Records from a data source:

====

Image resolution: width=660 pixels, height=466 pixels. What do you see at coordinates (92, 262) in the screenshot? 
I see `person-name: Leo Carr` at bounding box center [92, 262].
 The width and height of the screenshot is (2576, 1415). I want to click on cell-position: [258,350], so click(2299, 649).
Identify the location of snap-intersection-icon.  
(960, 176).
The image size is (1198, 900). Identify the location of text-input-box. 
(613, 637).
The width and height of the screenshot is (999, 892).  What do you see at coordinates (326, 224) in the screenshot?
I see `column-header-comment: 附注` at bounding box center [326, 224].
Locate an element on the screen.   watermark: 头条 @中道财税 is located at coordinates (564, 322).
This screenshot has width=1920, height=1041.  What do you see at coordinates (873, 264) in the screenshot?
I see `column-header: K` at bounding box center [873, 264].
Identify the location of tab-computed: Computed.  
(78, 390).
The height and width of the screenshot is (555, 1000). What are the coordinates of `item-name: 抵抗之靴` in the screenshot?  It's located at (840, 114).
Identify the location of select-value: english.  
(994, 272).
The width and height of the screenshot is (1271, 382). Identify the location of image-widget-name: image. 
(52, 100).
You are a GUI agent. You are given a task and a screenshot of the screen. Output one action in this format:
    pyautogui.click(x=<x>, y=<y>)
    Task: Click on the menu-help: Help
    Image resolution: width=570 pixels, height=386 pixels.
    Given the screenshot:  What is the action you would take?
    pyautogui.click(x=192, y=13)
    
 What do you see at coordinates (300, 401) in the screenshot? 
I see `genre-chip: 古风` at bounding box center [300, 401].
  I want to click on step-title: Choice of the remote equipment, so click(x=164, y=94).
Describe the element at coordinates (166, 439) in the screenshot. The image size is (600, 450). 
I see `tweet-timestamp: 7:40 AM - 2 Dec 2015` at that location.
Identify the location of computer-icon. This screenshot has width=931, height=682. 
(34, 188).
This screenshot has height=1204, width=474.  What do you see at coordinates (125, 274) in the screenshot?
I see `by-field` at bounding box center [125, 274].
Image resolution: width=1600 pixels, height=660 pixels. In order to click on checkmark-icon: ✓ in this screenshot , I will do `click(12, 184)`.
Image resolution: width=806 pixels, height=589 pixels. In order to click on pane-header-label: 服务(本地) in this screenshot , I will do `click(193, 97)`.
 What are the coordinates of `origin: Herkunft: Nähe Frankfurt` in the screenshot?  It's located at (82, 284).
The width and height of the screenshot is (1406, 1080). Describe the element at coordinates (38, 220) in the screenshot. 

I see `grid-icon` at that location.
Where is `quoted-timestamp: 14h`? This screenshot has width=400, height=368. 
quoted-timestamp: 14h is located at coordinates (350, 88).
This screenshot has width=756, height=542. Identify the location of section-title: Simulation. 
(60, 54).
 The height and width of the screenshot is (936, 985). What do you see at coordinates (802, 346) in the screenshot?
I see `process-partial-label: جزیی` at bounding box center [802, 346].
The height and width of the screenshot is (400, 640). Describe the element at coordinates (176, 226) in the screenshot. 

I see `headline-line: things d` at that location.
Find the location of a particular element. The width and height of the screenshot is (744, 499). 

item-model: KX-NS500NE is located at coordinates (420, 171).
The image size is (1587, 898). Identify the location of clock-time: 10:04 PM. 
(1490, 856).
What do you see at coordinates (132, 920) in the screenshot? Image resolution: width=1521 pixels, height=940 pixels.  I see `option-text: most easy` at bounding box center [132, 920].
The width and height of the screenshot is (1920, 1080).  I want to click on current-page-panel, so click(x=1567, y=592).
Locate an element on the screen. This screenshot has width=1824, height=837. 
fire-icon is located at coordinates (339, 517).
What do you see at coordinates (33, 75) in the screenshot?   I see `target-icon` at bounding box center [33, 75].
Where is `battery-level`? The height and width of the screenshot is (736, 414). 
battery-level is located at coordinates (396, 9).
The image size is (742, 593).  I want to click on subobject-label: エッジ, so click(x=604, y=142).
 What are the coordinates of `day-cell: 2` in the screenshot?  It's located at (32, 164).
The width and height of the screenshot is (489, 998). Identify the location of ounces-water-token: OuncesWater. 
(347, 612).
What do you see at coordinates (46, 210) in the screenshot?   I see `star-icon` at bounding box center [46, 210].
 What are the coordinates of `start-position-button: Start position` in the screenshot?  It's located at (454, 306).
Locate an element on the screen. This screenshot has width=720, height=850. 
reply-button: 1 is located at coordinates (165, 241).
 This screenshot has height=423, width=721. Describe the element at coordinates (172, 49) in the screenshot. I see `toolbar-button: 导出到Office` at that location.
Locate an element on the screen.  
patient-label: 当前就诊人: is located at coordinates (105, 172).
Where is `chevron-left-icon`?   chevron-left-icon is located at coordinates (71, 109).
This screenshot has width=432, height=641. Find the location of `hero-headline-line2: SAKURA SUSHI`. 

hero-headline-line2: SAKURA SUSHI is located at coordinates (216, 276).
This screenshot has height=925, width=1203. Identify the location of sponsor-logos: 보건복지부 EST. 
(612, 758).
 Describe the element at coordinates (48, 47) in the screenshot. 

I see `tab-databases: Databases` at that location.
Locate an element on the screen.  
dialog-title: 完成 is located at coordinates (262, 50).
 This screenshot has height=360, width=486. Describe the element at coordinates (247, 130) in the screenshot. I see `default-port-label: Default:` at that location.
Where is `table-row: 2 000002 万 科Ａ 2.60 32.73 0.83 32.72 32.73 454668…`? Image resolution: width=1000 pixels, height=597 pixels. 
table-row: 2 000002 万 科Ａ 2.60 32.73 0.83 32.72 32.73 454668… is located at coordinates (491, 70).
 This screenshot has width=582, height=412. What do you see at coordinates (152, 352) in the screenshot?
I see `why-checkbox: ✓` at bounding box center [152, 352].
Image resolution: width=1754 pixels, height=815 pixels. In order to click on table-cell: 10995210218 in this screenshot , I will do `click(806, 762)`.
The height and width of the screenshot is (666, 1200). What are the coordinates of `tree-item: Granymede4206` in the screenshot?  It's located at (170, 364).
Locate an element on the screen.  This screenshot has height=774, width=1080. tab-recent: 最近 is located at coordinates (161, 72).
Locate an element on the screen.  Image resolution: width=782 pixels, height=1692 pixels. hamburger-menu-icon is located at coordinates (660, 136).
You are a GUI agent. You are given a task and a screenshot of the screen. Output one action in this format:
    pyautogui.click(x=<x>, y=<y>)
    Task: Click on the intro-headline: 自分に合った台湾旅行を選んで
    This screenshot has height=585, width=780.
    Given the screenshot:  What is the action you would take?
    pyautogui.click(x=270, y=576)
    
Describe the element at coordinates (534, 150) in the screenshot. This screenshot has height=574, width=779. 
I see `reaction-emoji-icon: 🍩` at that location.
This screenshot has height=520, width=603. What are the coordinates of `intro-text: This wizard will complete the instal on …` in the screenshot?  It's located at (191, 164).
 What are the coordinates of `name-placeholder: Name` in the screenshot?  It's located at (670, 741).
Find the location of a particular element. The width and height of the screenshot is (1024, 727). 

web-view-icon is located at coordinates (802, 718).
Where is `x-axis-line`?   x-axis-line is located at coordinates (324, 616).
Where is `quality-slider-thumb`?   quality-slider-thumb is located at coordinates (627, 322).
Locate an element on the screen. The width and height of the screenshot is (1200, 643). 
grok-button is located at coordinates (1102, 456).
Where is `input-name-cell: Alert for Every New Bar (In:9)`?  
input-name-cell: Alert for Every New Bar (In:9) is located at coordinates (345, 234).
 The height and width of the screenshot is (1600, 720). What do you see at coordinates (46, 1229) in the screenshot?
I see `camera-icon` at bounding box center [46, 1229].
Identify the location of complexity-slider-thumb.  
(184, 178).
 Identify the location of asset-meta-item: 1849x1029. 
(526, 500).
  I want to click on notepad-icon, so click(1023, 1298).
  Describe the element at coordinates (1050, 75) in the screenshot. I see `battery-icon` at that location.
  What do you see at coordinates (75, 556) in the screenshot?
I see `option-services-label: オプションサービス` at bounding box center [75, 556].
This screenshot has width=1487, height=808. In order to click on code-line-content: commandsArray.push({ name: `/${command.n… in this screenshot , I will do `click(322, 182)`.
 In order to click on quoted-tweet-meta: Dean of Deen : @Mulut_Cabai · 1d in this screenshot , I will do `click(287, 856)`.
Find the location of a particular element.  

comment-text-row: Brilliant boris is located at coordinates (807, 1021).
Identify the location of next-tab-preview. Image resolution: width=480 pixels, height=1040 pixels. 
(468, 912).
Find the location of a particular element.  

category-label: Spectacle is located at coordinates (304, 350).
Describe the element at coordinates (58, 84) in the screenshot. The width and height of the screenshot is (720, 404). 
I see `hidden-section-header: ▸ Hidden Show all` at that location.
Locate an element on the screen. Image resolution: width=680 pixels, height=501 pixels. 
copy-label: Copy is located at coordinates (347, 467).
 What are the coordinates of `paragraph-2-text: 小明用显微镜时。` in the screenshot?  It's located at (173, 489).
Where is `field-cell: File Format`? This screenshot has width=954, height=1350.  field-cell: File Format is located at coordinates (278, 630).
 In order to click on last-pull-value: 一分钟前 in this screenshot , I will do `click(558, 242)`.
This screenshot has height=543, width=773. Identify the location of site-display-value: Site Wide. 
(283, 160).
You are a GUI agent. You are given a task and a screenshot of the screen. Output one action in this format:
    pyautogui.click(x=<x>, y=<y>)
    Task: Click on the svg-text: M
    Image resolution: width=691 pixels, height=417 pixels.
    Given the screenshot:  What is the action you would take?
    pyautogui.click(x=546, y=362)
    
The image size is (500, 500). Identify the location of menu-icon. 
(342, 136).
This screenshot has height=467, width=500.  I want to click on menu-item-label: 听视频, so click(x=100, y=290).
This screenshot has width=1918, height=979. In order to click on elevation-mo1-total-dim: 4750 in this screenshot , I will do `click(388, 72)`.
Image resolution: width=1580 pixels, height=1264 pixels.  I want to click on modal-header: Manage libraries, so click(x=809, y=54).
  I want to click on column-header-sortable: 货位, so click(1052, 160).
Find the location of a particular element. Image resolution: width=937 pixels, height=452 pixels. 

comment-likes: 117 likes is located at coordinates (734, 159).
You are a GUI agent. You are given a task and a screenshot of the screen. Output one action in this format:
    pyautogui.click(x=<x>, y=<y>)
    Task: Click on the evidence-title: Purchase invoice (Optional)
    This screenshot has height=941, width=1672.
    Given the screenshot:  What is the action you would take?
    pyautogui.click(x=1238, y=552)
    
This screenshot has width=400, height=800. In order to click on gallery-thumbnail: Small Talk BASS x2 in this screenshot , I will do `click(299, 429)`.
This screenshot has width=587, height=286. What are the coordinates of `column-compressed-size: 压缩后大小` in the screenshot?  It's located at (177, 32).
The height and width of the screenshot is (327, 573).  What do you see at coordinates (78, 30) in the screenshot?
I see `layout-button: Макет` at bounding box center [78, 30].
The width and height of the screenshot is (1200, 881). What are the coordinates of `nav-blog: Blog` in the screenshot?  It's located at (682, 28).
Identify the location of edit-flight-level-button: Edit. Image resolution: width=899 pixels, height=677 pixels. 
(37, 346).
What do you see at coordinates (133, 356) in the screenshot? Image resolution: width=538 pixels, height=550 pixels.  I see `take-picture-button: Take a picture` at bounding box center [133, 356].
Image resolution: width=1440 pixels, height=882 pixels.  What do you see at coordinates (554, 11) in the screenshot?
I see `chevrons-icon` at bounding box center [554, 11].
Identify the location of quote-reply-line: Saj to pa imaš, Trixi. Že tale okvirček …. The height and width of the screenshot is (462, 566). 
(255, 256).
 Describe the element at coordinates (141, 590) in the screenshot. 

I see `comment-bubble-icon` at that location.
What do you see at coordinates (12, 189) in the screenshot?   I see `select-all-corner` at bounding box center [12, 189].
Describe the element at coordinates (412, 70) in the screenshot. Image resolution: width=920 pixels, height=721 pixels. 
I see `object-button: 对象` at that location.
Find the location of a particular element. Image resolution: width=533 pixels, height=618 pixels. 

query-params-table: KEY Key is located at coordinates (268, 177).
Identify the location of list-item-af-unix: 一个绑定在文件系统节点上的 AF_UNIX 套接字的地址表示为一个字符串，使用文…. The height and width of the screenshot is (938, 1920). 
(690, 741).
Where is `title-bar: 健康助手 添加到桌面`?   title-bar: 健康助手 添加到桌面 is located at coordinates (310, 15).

====

▶ _WORK INSTRUCTION_:
Pull out the lines of the material from the very beginning up to and including the line with "(613, 637).", and reproduce them word for word.

▶ _TASK ANSWER_:
Image resolution: width=660 pixels, height=466 pixels. What do you see at coordinates (92, 262) in the screenshot? 
I see `person-name: Leo Carr` at bounding box center [92, 262].
 The width and height of the screenshot is (2576, 1415). I want to click on cell-position: [258,350], so click(2299, 649).
Identify the location of snap-intersection-icon.  
(960, 176).
The image size is (1198, 900). Identify the location of text-input-box. 
(613, 637).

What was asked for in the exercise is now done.